**EXERCISE REQUIREMENTS:**
Say only the number of lines in the entries below that contain "will".

(Stored records)
++++++++

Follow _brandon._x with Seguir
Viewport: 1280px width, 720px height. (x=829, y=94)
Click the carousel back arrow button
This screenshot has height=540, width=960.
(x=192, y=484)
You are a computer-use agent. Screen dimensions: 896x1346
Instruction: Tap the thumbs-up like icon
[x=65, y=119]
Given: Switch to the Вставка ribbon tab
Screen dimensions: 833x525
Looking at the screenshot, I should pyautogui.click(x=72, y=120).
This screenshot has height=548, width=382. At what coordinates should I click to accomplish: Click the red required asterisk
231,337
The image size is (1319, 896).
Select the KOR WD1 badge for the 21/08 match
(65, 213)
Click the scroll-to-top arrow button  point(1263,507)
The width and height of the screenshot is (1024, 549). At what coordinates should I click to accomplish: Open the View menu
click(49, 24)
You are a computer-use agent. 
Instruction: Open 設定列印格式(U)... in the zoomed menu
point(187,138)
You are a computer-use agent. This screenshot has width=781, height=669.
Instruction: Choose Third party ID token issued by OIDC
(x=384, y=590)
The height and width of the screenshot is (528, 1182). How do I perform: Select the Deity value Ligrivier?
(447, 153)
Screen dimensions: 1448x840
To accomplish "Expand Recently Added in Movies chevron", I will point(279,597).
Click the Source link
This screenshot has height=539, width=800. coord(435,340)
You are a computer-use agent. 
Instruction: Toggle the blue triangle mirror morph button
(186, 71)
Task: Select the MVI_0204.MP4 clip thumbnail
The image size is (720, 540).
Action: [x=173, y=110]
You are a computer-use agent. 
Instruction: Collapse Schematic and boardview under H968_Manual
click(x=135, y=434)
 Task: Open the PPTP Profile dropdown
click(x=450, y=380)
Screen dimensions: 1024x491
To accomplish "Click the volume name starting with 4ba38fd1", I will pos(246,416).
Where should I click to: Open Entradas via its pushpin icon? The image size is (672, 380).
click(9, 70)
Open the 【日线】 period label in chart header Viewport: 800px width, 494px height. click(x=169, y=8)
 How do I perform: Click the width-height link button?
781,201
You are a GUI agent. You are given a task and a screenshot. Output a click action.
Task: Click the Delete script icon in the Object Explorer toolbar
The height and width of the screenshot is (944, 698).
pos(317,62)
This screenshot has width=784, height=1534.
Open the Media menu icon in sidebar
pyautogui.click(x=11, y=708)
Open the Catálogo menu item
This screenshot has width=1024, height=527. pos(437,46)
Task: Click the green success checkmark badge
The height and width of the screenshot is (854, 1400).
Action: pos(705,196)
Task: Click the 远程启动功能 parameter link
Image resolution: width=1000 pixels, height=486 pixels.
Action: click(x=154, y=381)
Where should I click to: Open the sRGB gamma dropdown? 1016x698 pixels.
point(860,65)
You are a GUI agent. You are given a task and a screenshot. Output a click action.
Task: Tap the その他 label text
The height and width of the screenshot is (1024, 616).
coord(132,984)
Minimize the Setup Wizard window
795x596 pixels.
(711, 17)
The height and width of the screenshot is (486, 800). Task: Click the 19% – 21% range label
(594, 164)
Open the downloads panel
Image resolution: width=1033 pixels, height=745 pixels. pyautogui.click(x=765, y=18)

++++++++

**TASK SOLUTION:**
2